Draco watched his parents, bewildered. His mother was rigid in his father's arms, her face completely wan, and he listened to her soft response. 'I should never have sold my soul to the devil,' she said, voice low with a note of sadness.
'You're right, you should not have,' her husband said, the smile on his face growing wider. Draco's mother closed her eyes, her face pained, while one hand twisted the dazzling diamond ring on her finger, and Lucius continued relentlessly. 'You are trapped in a reflection of your own making.'
Draco stood, half hidden in the growing shadows, puzzled. 'Mother, father,' he interrupted, looking perplexed. 'Whatever is the matter?'
'Go away, Draco,' his father said shortly.
'But, what's a Muggle?'
'Go away!' Lucius Malfoy thundered.
Draco fled to the dungeons where he moped about for a while, confused, before he decided to go to the library. Surely there he could find out what his father had been going on about. Quietly, he slipped in, unseen by his tutor who was sitting, dozing over a scroll of some sort. Instead of going to the shelf of books he was told to read, he headed off instead to find a thick dictionary.

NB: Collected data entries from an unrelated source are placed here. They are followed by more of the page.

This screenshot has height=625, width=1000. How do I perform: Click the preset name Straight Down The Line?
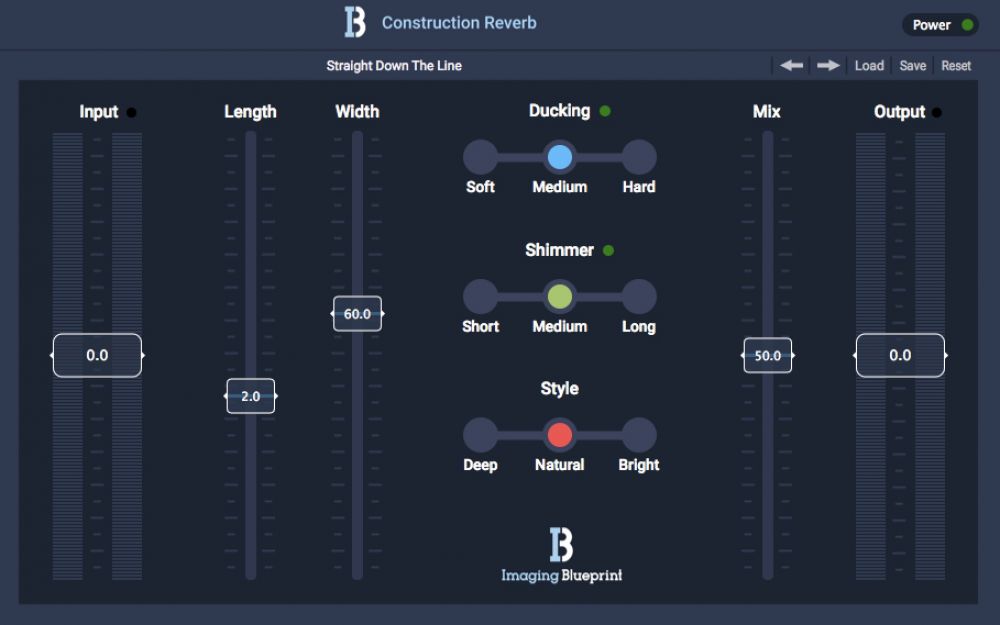coord(394,66)
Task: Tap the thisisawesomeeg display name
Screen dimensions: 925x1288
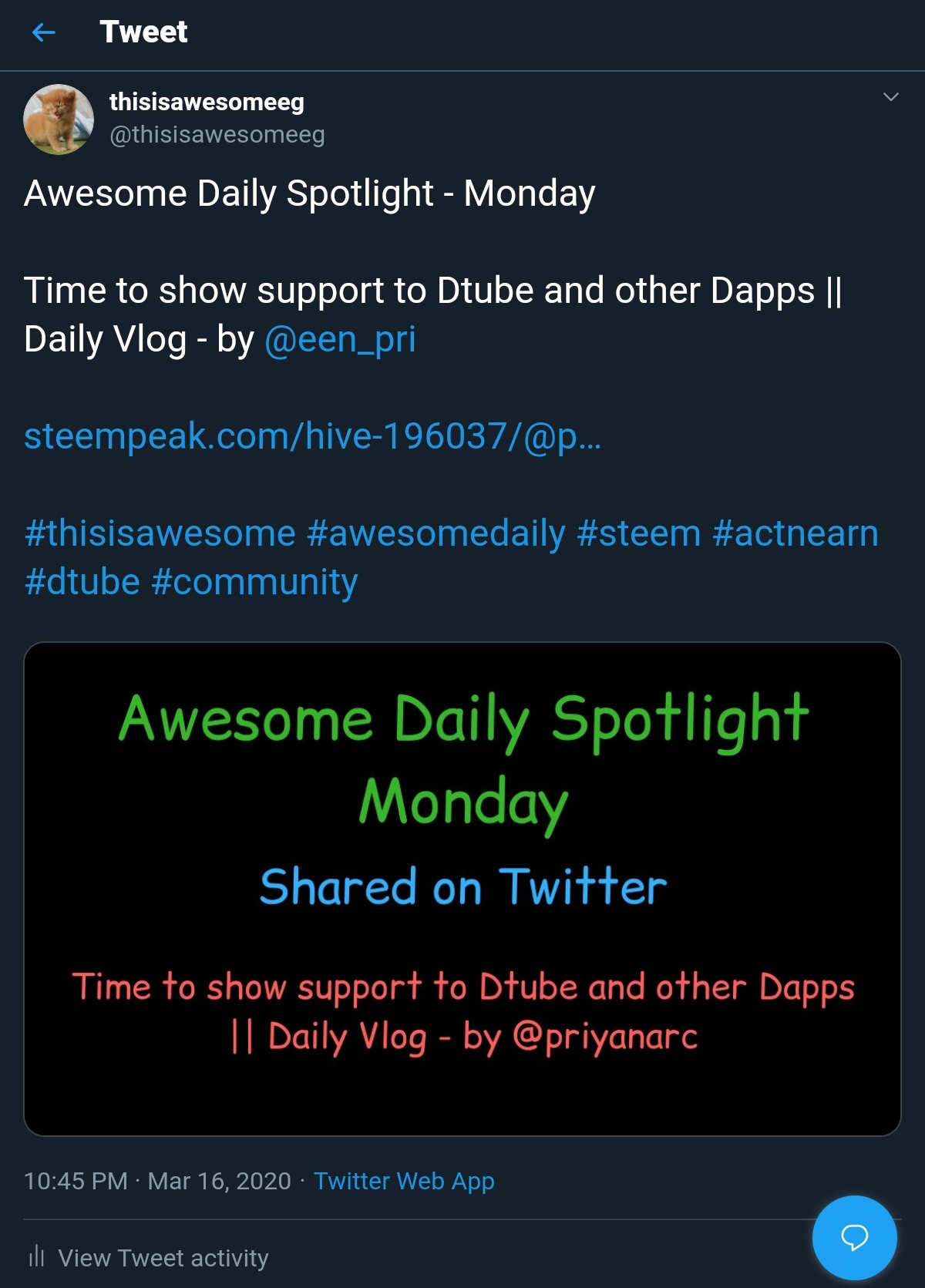Action: tap(207, 102)
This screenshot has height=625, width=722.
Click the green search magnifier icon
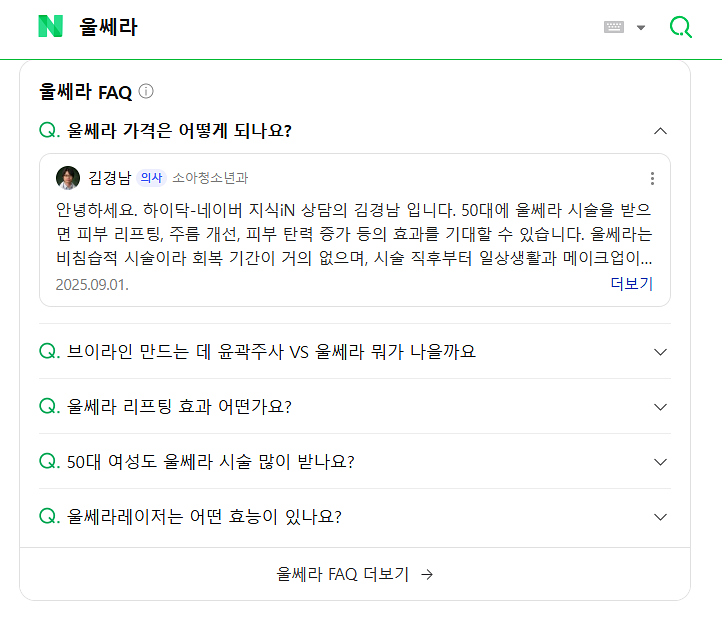[x=680, y=27]
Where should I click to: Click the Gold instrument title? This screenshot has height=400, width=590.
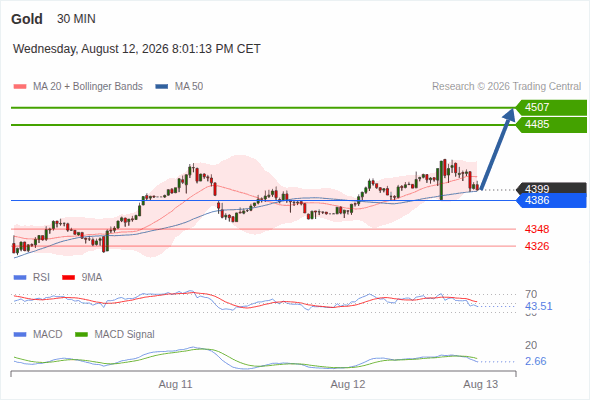coord(27,19)
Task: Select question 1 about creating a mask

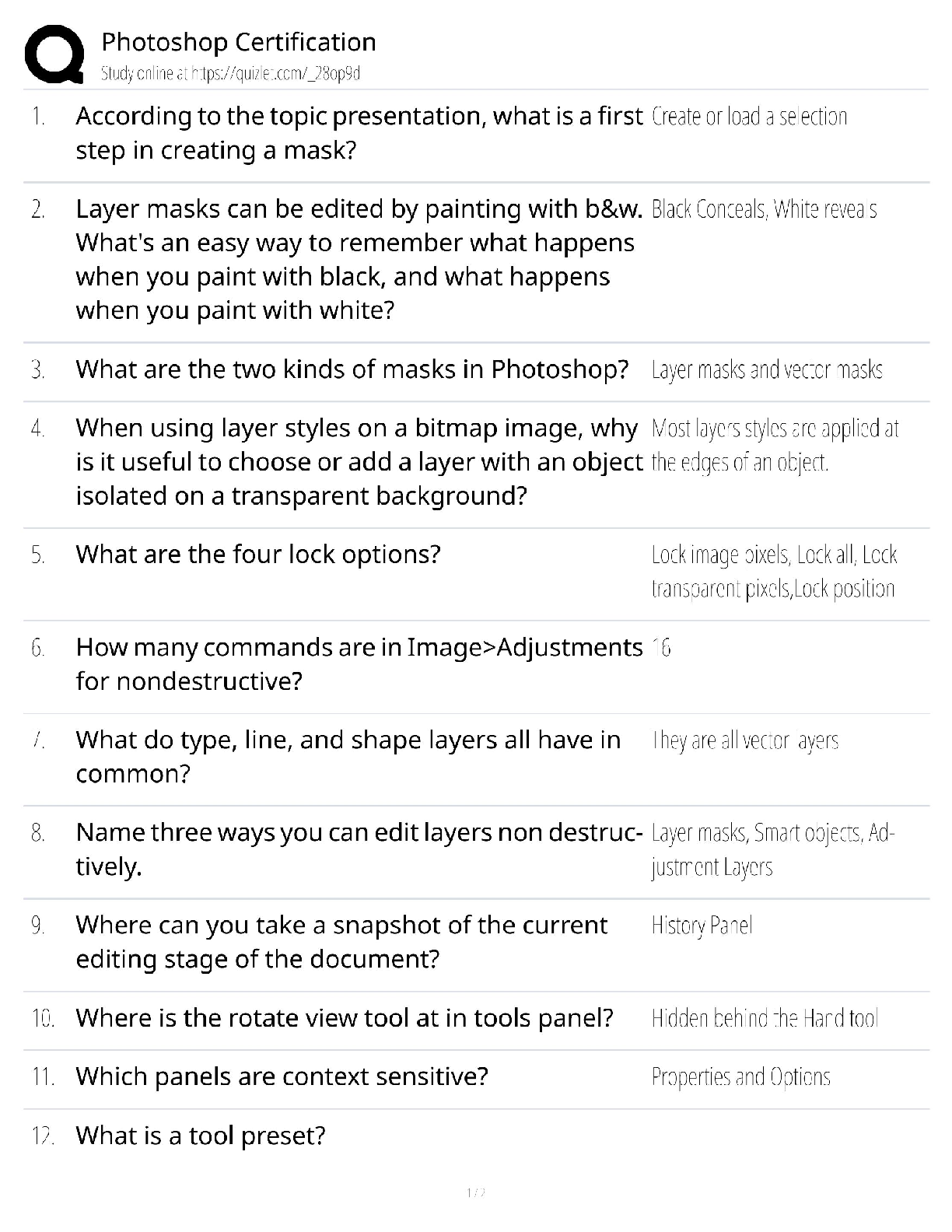Action: [359, 133]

'Muggle,' he frowned, and flipped the pages quickly, to find the entry. 'Humans of non-magical blood. Viewed by many wizards to be inferior, Muggles have been the cause for the restriction and secrecy of the wizarding community. However, at times, wizards and witches are Muggle-born, ie., born with no wizarding parents.'
Draco did not understand why Muggles should make his father so upset. He had seen some Muggles in France when he was with his aunt and uncle and mother. He had asked his mother why those people weren't using magic, and she had just said they were different, and that it was rude to point. He wondered why his father made such a fuss.

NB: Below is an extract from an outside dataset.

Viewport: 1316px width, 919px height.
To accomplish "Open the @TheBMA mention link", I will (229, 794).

He continued his furtive search in the library, and looked for the second shelf his father had been livid about. Finding it, he used his expertise from his time in the dungeons, and running his hands lightly over the shelves, found a small lever, and pulled it. A door opened in the shelf, to reveal a cupboard. Draco's eyes brightened. He had found the cupboard his father was talking about.
Inside, he found many strange and curious objects, that for some reason, he felt wary about touching. There was a strange cloak of some black substance that did not look like cloth but a pool of darkness, and a length of soft rope that was speckled with redness. Also among the many odd items were vials of coloured potions that Draco could not identify, and also an old diary that looked of little interest to him.

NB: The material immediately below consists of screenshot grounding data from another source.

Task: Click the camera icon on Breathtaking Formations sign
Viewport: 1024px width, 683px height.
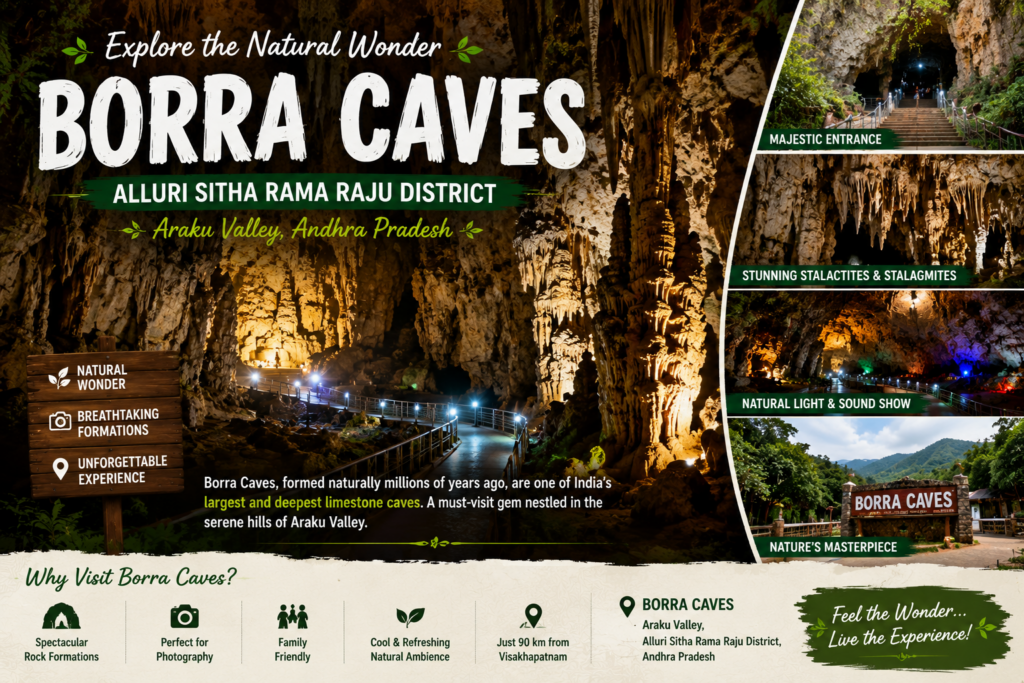Action: click(60, 422)
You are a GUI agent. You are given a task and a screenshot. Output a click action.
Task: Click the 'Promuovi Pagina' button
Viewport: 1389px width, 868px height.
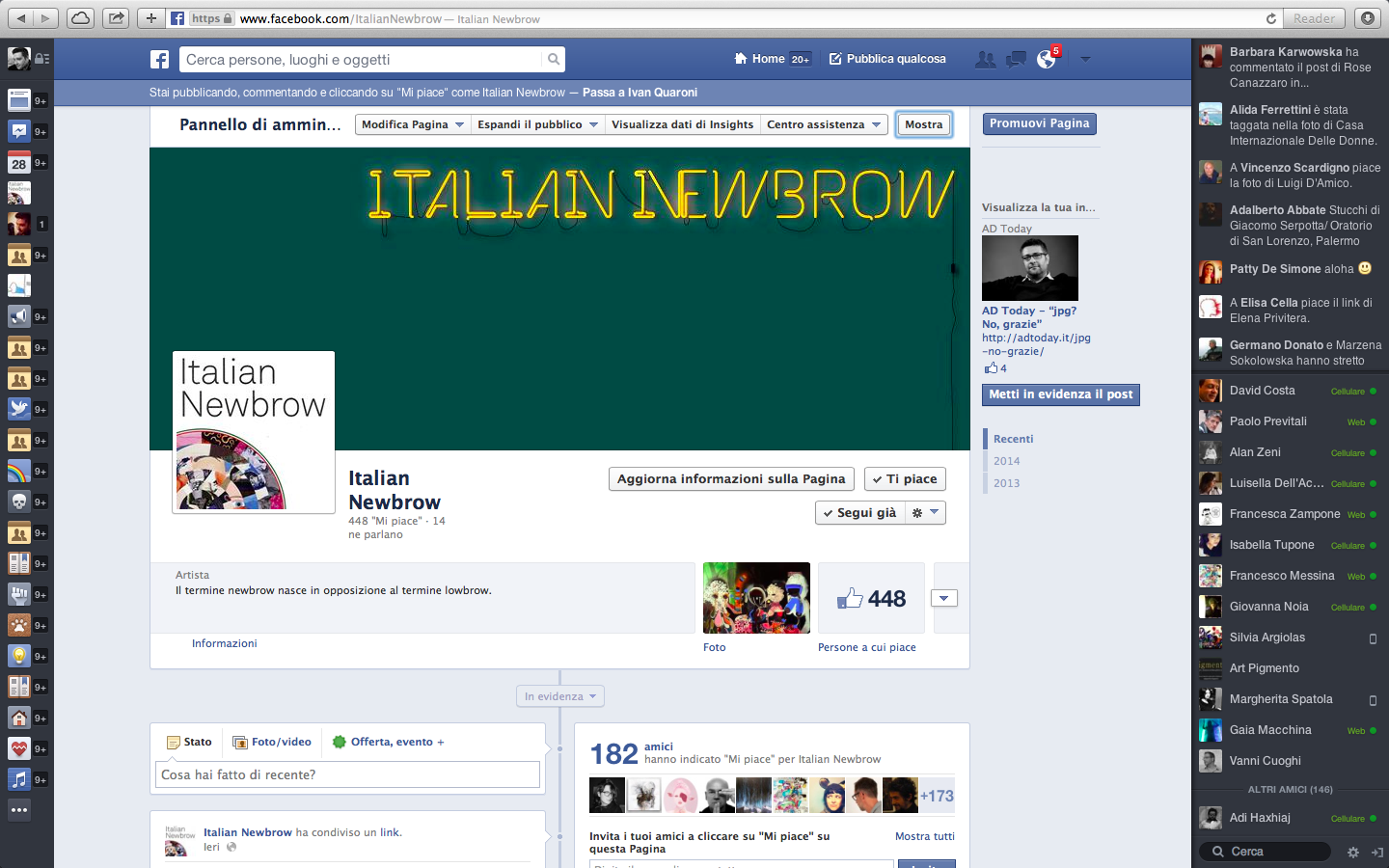click(x=1039, y=123)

Then, his stomach growled, and he left, to seek some dinner.
That night, after dinner, he found his father in his study, writing a letter to the Ministry.
'Father?' Draco asked tentatively.
Lucius Malfoy turned around, his eyes sharp, but not blazingly angry like he had been earlier.
'What is it, Draco?' he asked curtly.
'I was wondering. Why were you so angry about the Muggle-borns?' Draco said, voice innocently inquisitive.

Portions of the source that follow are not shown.